Was Ebenezer Scrooge undergoing a “life review” (that legendary Christmastime) or seeing spirits?
It brings up holiday ghosts: New Year’s Eve especially is a time when families revisit “ghost” stories. It is a time of the year when again the “veil” seems to thin. It is an excellent time to pray for the deceased.
Spirits of the deceased. Even Jesus and His Apostles used the term “ghosts” (as opposed to other occasions when it was a “demon,” indicating a difference). Are such alleged ethereal entities purgatorial souls; or “unclean spirits” that are bound to this earth; or simple communications and “visits” from the deceased whether in Heaven, purgatory, or as some claim, hell (which is why one must exercise great caution.)
It’s that time of year! Let’s take a look at some alleged church spirits.
In 2015 tourists/pilgrims captured “startling” footage of a black silhouette in a window at the Vatican (or at least the story goes).
Is it a bit too well-defined (indicating Photoshop)? Some think it was a person who committed suicide. Others wonder if it is a dark angel. Prayer need!
Is this [below] a church specter caught on camera — appropriately enough, in the ghost-town of Bannack, Montana, after a woman praying across the way heard a strange rustling sound? Or just a lighting effect?
And might this [below] be the ghostly face of a deceased vicar (Anglican church, Eastry, England)? Or something less exotic, such as double-exposure?
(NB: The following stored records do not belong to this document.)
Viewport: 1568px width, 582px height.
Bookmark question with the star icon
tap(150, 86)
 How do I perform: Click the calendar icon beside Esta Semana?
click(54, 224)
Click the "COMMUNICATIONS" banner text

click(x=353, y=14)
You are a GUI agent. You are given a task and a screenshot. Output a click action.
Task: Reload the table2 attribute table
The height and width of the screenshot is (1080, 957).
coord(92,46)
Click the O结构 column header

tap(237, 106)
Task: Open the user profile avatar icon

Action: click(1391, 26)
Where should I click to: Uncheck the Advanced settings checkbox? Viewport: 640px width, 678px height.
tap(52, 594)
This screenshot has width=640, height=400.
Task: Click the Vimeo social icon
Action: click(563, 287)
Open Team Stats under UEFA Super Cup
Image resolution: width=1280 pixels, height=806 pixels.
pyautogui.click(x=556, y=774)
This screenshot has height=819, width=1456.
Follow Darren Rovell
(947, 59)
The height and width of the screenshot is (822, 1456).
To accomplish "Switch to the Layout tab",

Maybe, maybe not. Pray anyway. Warns Isaiah 19: “Then the spirit of the Egyptians will be demoralized within them; and I will confuse their strategy, so that they will resort to idols and ghosts of the dead, and to mediums and spiritists.”
As for Jesus, “When the disciples saw Him walking on the lake, they were terrified. ‘It’s a ghost,’ they said, and cried out in fear (Matthew 14:26, in the NIV). “Look at My hands and my feet. It is I myself! Touch Me and see; a ghost does not have flesh and bones, as you see I have” (Luke 24:39). There you have it (at least in certain translations).
But argues one writer: “The Bible clearly teaches that there are spirit beings that can appear in our physical world. Those are angels and demons” — not the dead. It can be a masquerade. “Either by research or contact with a medium, most apparitions of ghosts are mistakenly identified to be a dead person that lived around or near their place of encounter. We should be assured they are not, they are only demons seeking to deceive and possibly find a new host.”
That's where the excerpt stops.